Module BatISet

module BatISet: sig .. end
DIET : Discrete Interval Encoding Trees

Sets of integers represented as ranges

This data structure is efficient for large sets of integers where many adjacent integers are all part of the set. This will have higher overhead for sets with lots of point elements, but will be much more efficient for sets containing mostly ranges.


type t = (int * int) BatAvlTree.tree 
the underlying representation is a balanced tree of ranges
type elt = int 
This kind of set only holds ints
val empty : t
The empty set
val is_empty : t -> bool
Test whether a set is empty, returns true if the set is empty.
val mem : int -> t -> bool
test whether a given int is a member of the set
val add : int -> t -> t
Add the given int to the set, returning a new set
val add_range : int -> int -> t -> t
add_range lo hi t adds the range of integers lo, hi (including both endpoints) to the given set, returning a new set
Raises Invalid_argument if lo > hi
val singleton : int -> t
Return the singleton set containing only the given element
val remove : int -> t -> t
Remove an element from the given set, returning a new set
val remove_range : int -> int -> t -> t
remove_range lo hi t removes a range of elements from the given set, returning a new set
Raises Invalid_argument if lo > hi
val union : t -> t -> t
Compute the union of two sets. This is the set whose elements are those elements in either input set.
val inter : t -> t -> t
Compute the intersection of two sets. This is the set whose elements are those in *both* of the input sets.
val diff : t -> t -> t
Compute the difference between two sets. This is the set of elements that are in the first but not in the second. Unlike union and inter, order matters here.
val compl : t -> t
Create the complement of the given set - i.e. the set of all values not in the input set.
val compare : t -> t -> int
Compare two sets. It is not safe to use the polymorphic (<) and related functions to compare these sets, as the tree representation used can balance in multiple ways.
val equal : t -> t -> bool
Test whether two sets are equal. It is not safe to use the polymorphic (=) on these sets, as the same set can have multiple representations depending on how it was built.
val ord : t -> t -> BatOrd.order
Same as compare but returns BatOrd.Lt | BatOrd.Eq | BatOrd.Gt instead of an int.

Provided material:
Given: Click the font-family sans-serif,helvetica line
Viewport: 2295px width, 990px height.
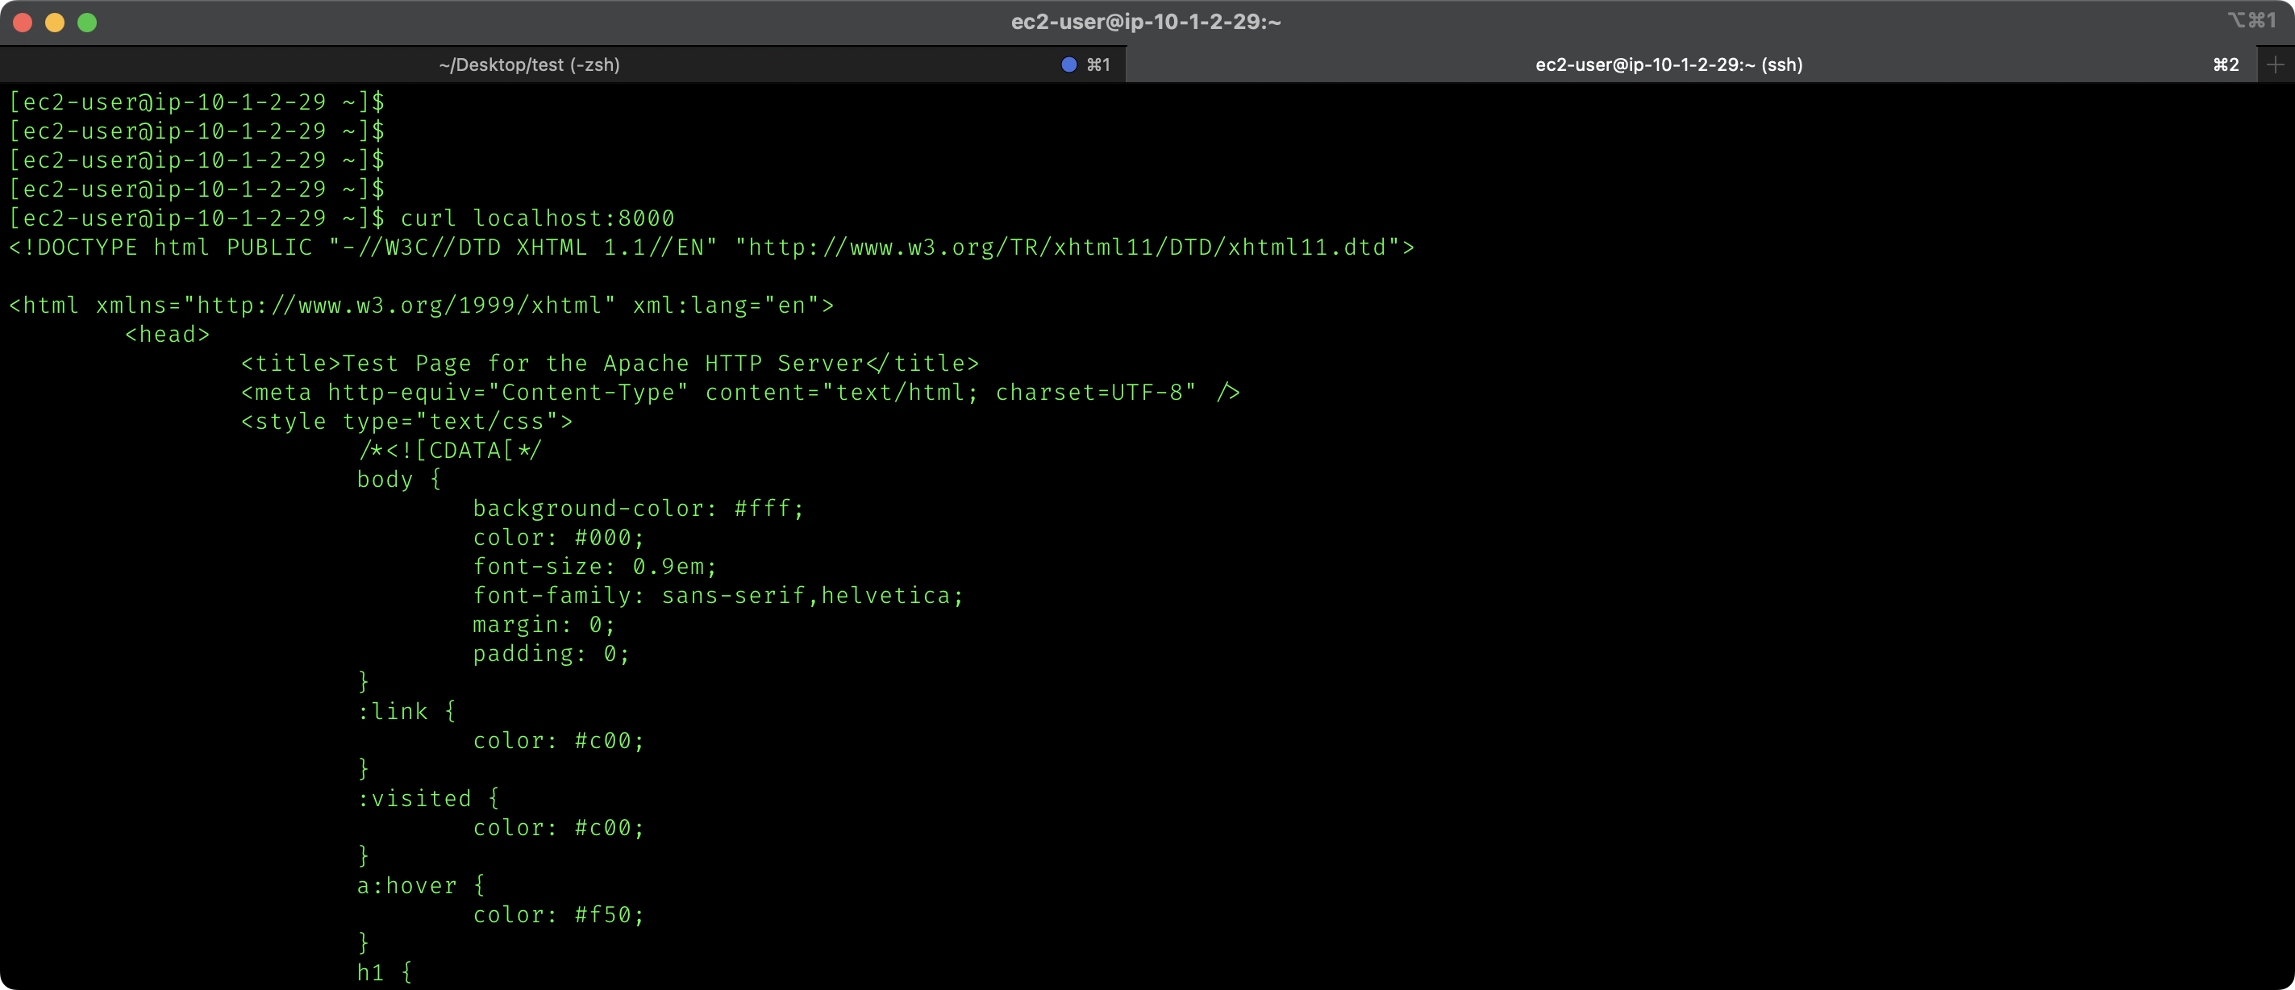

Problem set:
a. Reproduce the BatISet documentation starting at "val compare : t" and ending at "instead of an int.", switching "polymorphic" to "generic".
b. According to the BatISet documentation, what is the underlying representation of type t?
c. Extend the BatISet documentation from its last entry onward in the same style.

Results for each task:
a.
val compare : t -> t -> int
Compare two sets. It is not safe to use the generic (<) and related functions to compare these sets, as the tree representation used can balance in multiple ways.
val equal : t -> t -> bool
Test whether two sets are equal. It is not safe to use the generic (=) on these sets, as the same set can have multiple representations depending on how it was built.
val ord : t -> t -> BatOrd.order
Same as compare but returns BatOrd.Lt | BatOrd.Eq | BatOrd.Gt instead of an int.

b. A balanced tree of ranges.

c.
val subset : t -> t -> bool
subset t u returns true if t is a subset of u
val from : int -> t -> t
from x t returns the portion of t in the range x, max_int
val after : int -> t -> t
after x t returns the portion of t in the range x+1, max_int
val until : int -> t -> t
until x t returns the portion of t in the range min_int, x
val before : int -> t -> t
before x t returns the portion of t in the range min_int, x-1
val iter : (int -> unit) -> t -> unit
iter f t calls f once for each element of t
val iter_range : (int -> int -> unit) -> t -> unit
iter_range f t calls f once for each contiguous range of t. The contiguous ranges of a set are sequences of adjacent integers all part of the set.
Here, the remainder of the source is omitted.